======== TEKS HASIL EKSTRAKSI ========

TERPOPULER Pengakuan Pemerkosa 9 Anak Soal Vonis Kebiri Kimia: Mending Dihukum Mati
Inilah pengakuan Aris, pemerkosa 9 anak di Mojokerto soal vonis kebiri kimia yang dijatuhkan. Ia menolak dan mending dihukum mati.
Editor: Sri Juliati
Inilah pengakuan Aris, pemerkosa 9 anak di Mojokerto soal vonis kebiri kimia yang dijatuhkan. Ia menolak dan mending dihukum mati.
TRIBUNNEWS.COM, MOJOKERTO - "Saya keberatan dengan hukuman suntik kebiri mati."
"Saya menolak karena efek kebiri berlaku sampai seumur hidup."
"Mending saya dihukum dua puluh tahun penjara atau dihukum mati."
"Setimpal dengan perbuatan saya."
Ucapan itu disampaikan terpidana predator pemerkosa sembilan anak, Aris (20), di Lapas Mojokerto, Jawa Timur, Senin siang (26/8/2019), menanggapi putusan Pengadilan Tinggi Surabaya perihal hukuman suntik kebiri kimia untuknya.
Kasus predator anak yang menjerat Aris bermula saat hakim Pengadilan Negeri Mojokerto pada 2 Mei 2019, menjatuhkan vonis 12 tahun penjara dan denda Rp 100 juta subsider 6 bulan kurungan serta hukuman tambahan berupa suntik kebiri.
Pemuda asal Dusun Mengelo, Desa Sooko, Kecamatan Sooko, Kabupaten Mojokerto yang kesehariannya berprofesi sebagai tukang bengkel las tersebut, divonis terbukti bersalah melakukan pelecehan seksual terhadap sembilan anak berusai 6-7 tahun, laki-laki dan perempuan.
Dia dinyatakan terbukti bersalah melanggar Pasal 76 D juncto Pasal 81 ayat (2) Undang-undang Nomor 23 Tahun 2002 tentang Perlindungan anak.
Aris menolak putusan tersebut dan mengajukan banding.

========

DAFTAR TUGAS
1. Sebutkan semua satuan wilayah yang disebut dalam berita tentang vonis kebiri kimia sebagai daerah asal Aris.
2. Teruskan berita tentang vonis kebiri kimia itu mulai dari kalimat sesudah "Aris menolak putusan tersebut dan mengajukan banding."

======== MATERI YANG DITAMPILKAN ========

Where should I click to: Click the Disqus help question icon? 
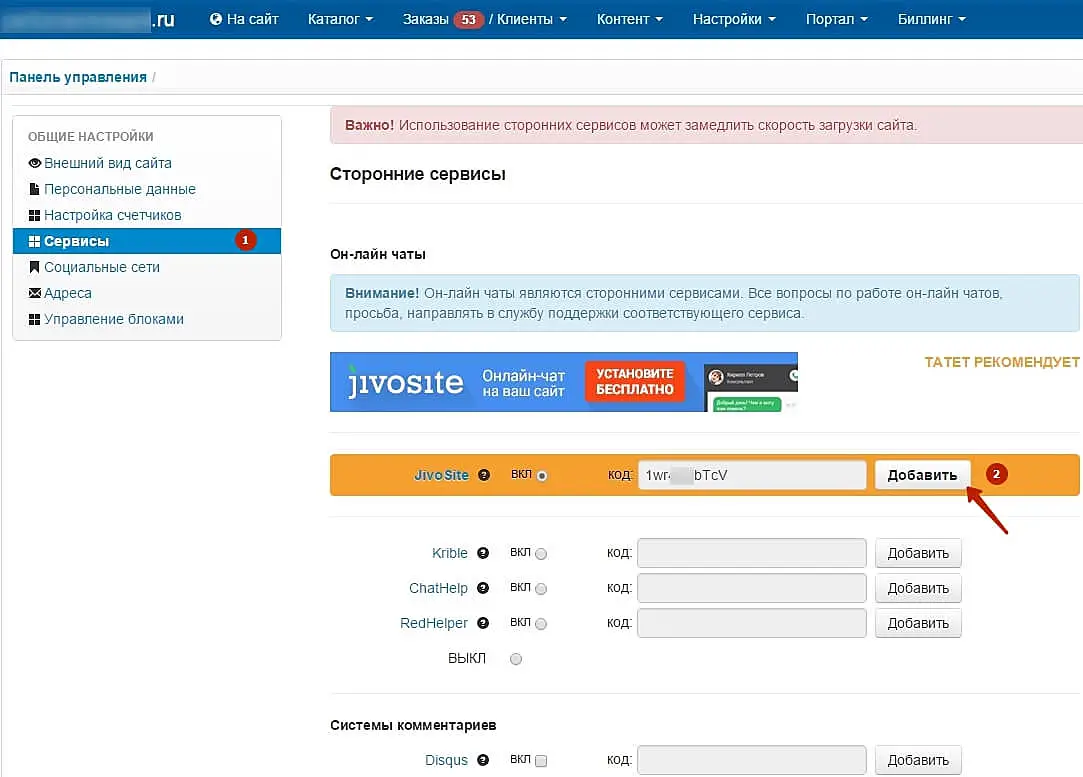click(483, 760)
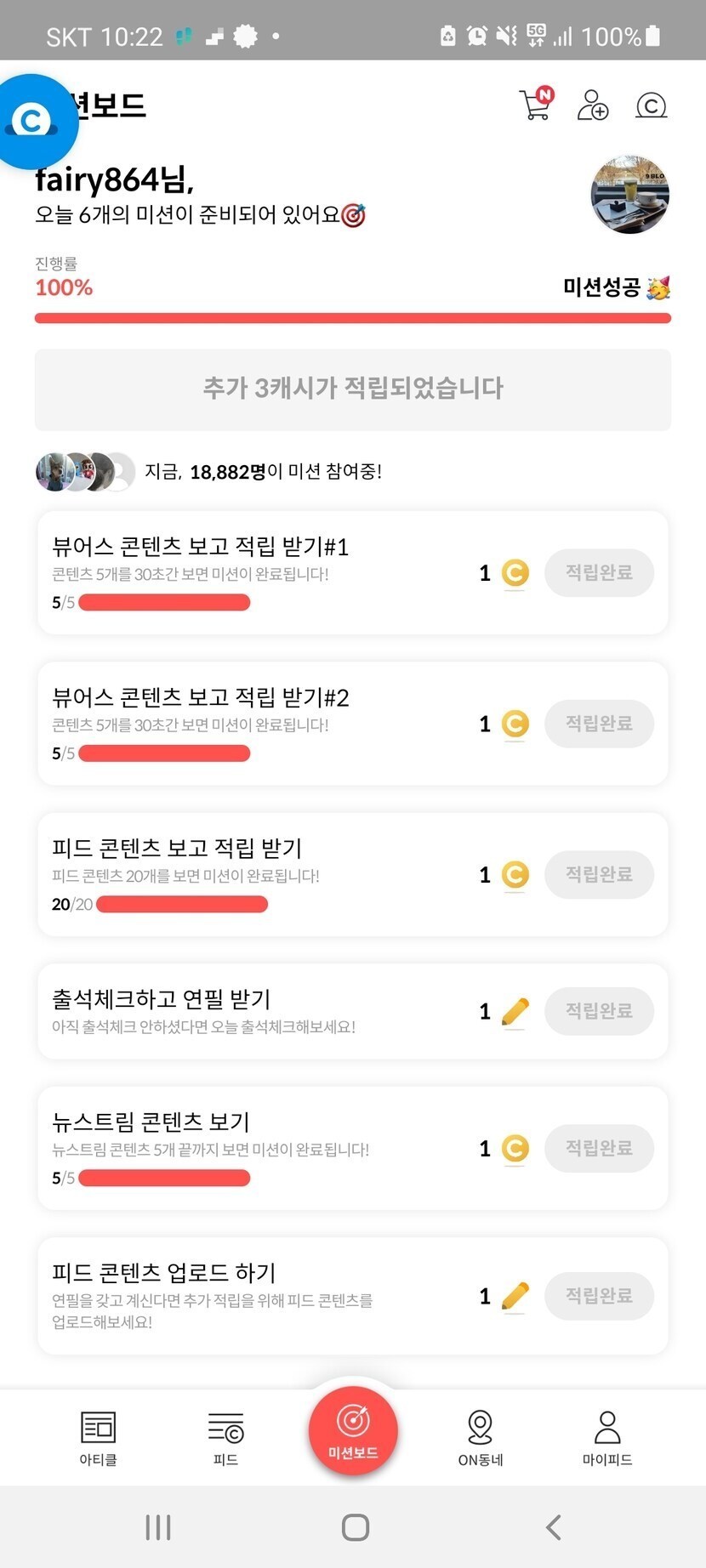Switch to the 아티클 tab
706x1568 pixels.
pyautogui.click(x=98, y=1437)
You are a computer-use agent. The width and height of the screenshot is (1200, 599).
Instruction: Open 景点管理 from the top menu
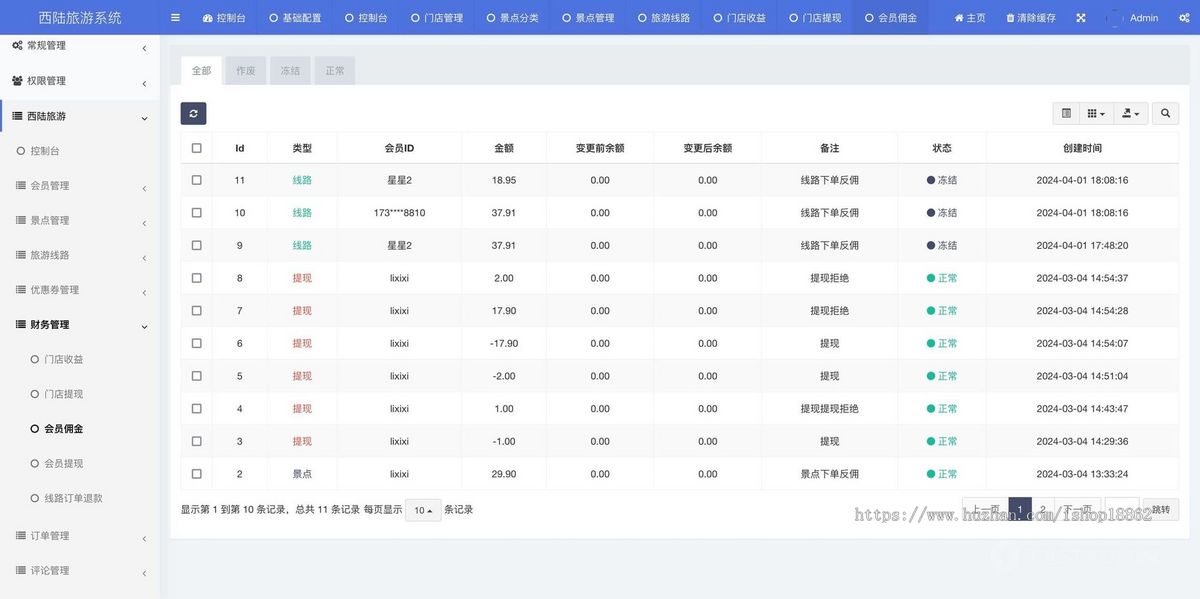[x=587, y=17]
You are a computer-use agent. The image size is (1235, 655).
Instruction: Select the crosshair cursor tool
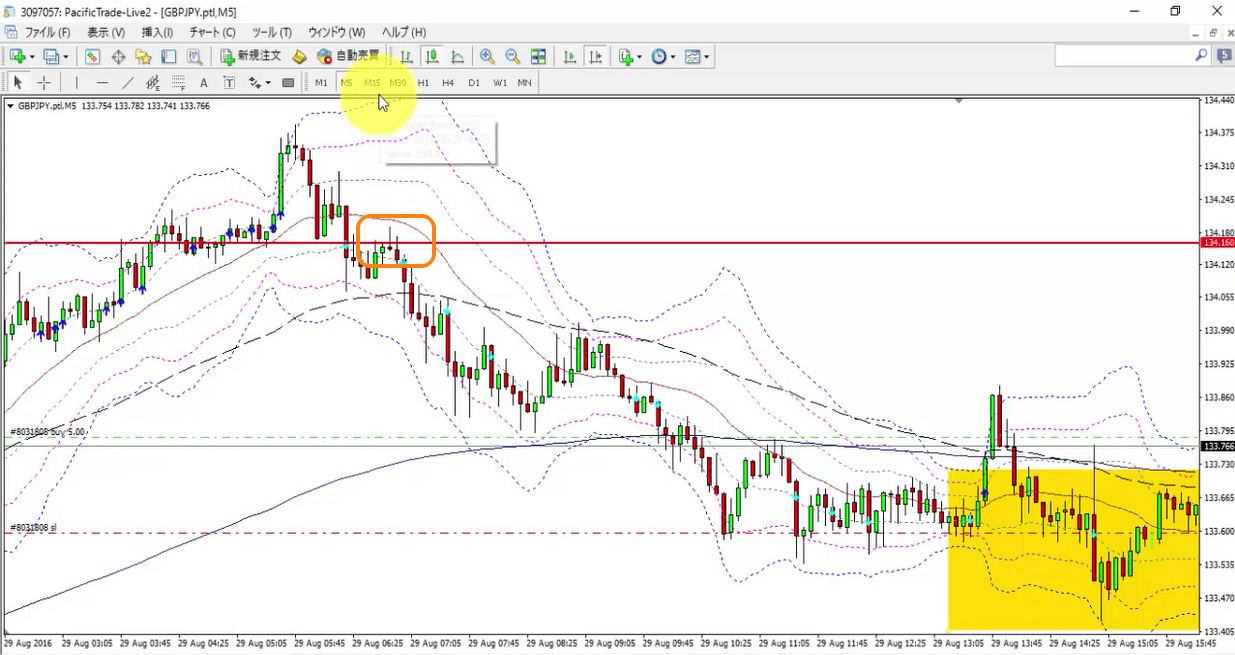click(x=44, y=83)
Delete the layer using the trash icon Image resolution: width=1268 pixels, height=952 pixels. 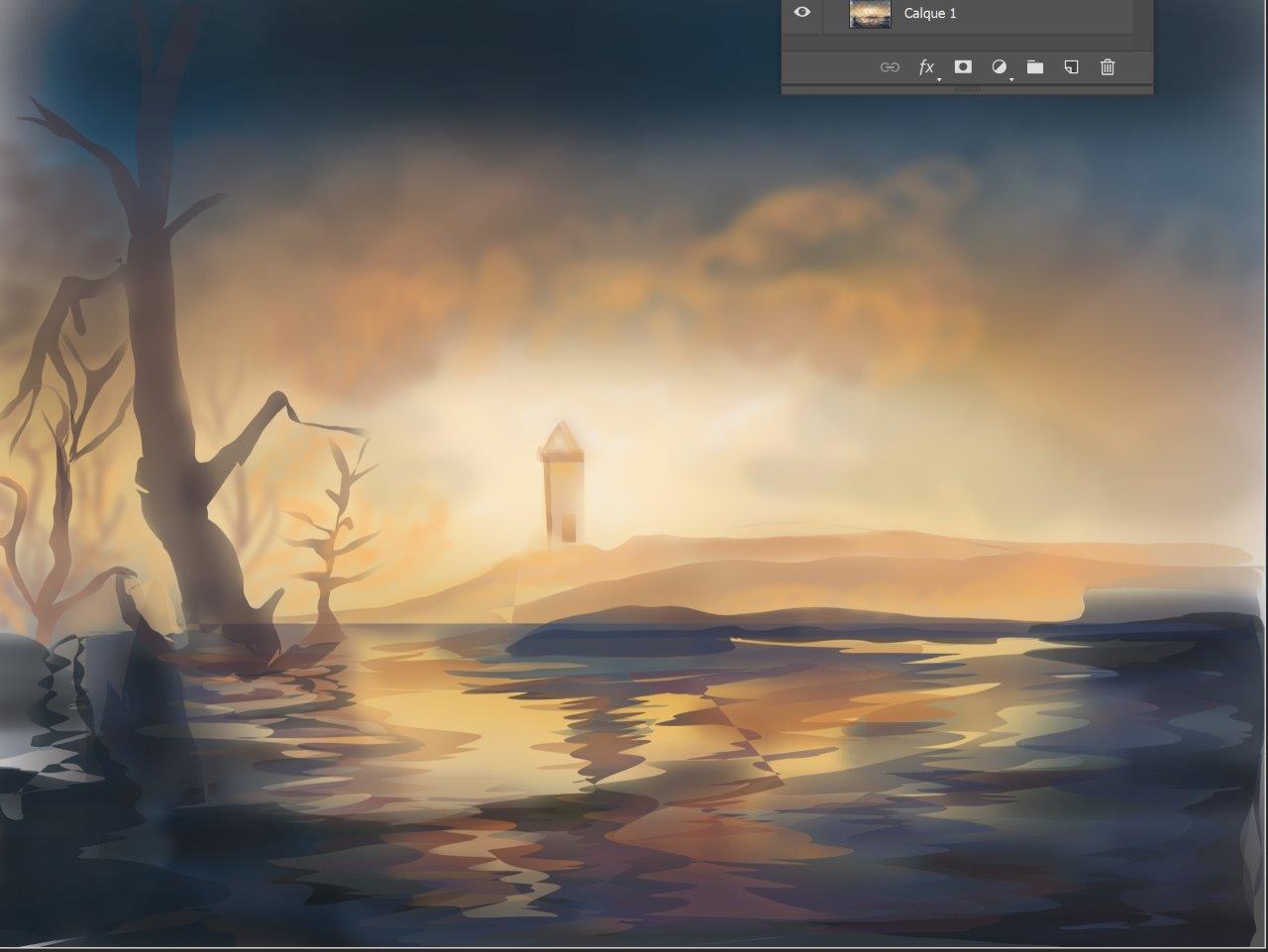click(1108, 67)
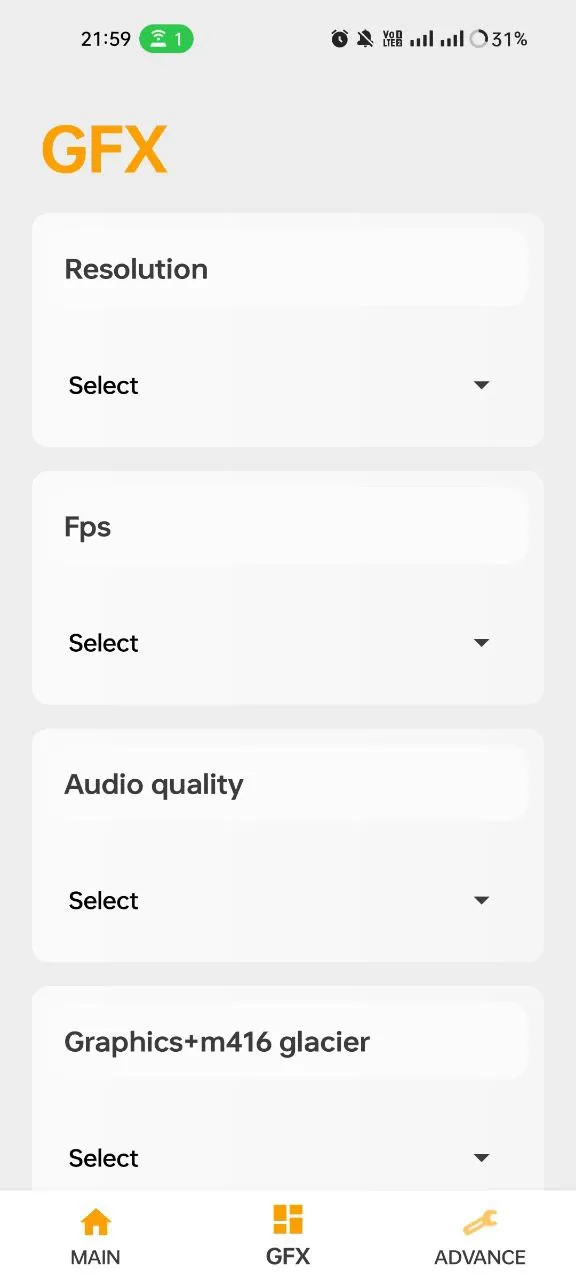Tap the Resolution card header
Screen dimensions: 576x1280
[x=136, y=268]
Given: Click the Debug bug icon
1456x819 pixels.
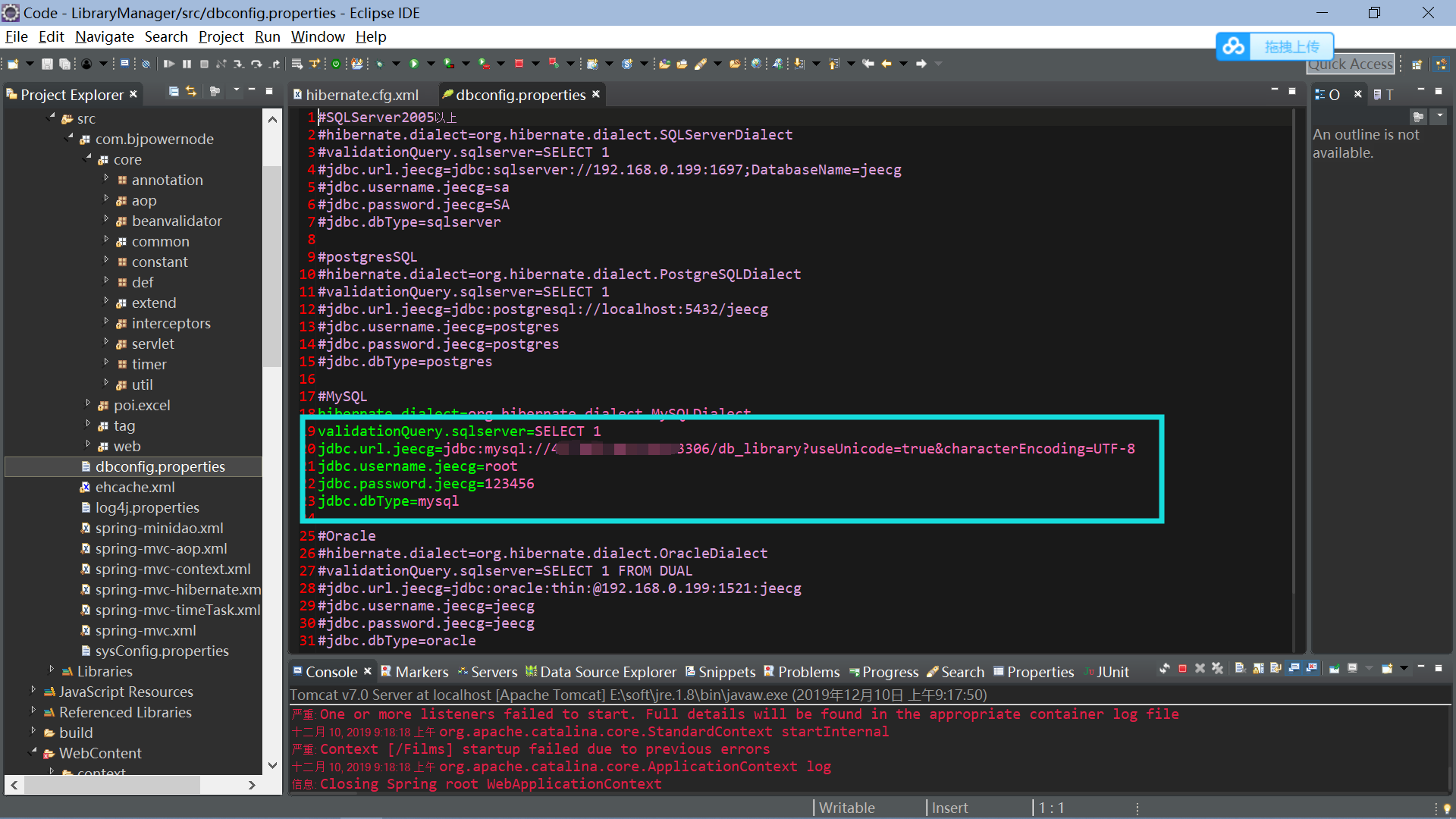Looking at the screenshot, I should (379, 64).
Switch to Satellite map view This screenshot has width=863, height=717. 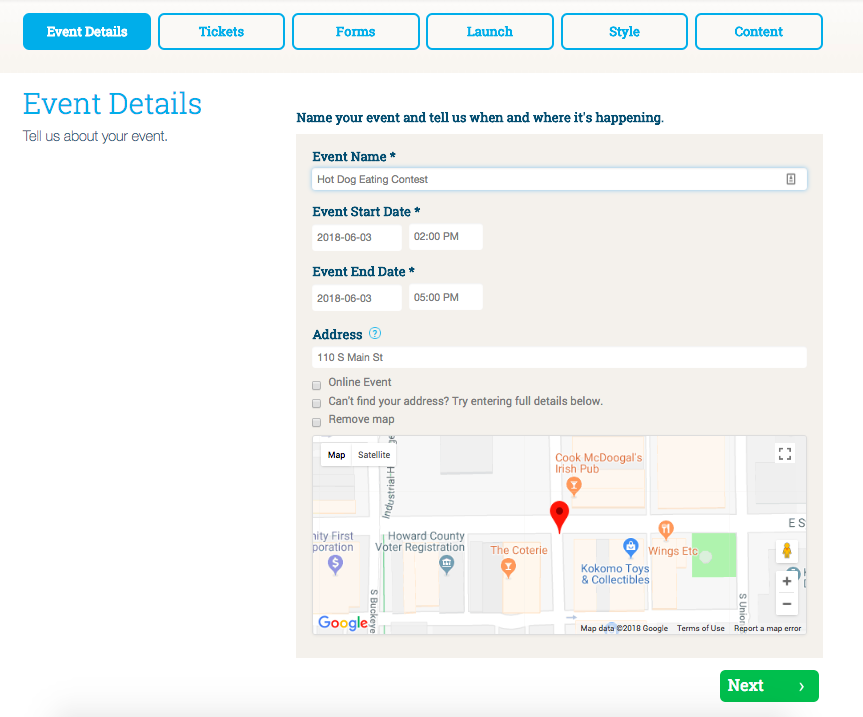click(373, 454)
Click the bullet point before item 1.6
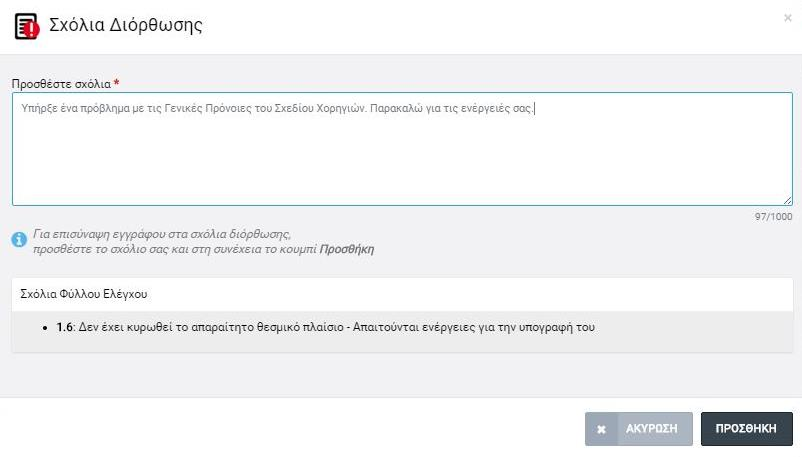Viewport: 802px width, 457px height. (x=46, y=328)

========

JAWABAN TERTULIS
1. Dusun Mengelo, Desa Sooko, Kecamatan Sooko, Kabupaten Mojokerto

2.
Namun, pada 18 Juli 2019, justru Pengadilan Tinggi Surabaya menolak banding tersebut dan menguatkan putusan PN Mojokerto.
Dia sudah tidak mengupayakan Peninjauan Kembali (PK) terhadap perkaranya.
Aris mengaku menyesal telah melakukan pemerkosaan terhadap anak-anak di bawah umur.
Namun, dia memilih tambahan hukuman 20 tahun penjara atau dihukum mati dibadingkan disuntik kebiri kimia.
"Tetap saya tolak. Saya tidak mau. Kalau disuruh tanda tangan saya tidak mau tanda tangan," ucapnya.
Humas Pengadilan Tinggi Surabaya Untung mengatakan, hukuman kebiri kimia yang dijatuhkan kepada terdakwa Muhammad Aris telah sesuai landasan hukum jelas dan undang-undang yang berlaku.
"Itu kebijaksanaan aparaturnya, peraturan pelaksanaannya, bisa dilaksanakan atau tidak."
"Dalam hal ini kalau pengadilan menjatuhkan putusan, kan itu kan landasan hukumnya ada."
"Memang ancaman hukumnya adalah kebiri. Persoalan kebiri nanti dengan acara apa, kan dari eksekutor," kata Untung.
Hal senada disampaikan Humas Pengadilan Negeri Mojokerto, Erhammudin.
Menurutnya, pidana tambahan berupa kebiri kimia kepada terdakwa kasus pelecehan dan kekerasan anak, Muhammad Aris sesuai dengan ketentuan Pasal 81 ayat 5 dan ayat 7 UU Nomor 17 Tahun 2016 tentang Perlindungan Anak.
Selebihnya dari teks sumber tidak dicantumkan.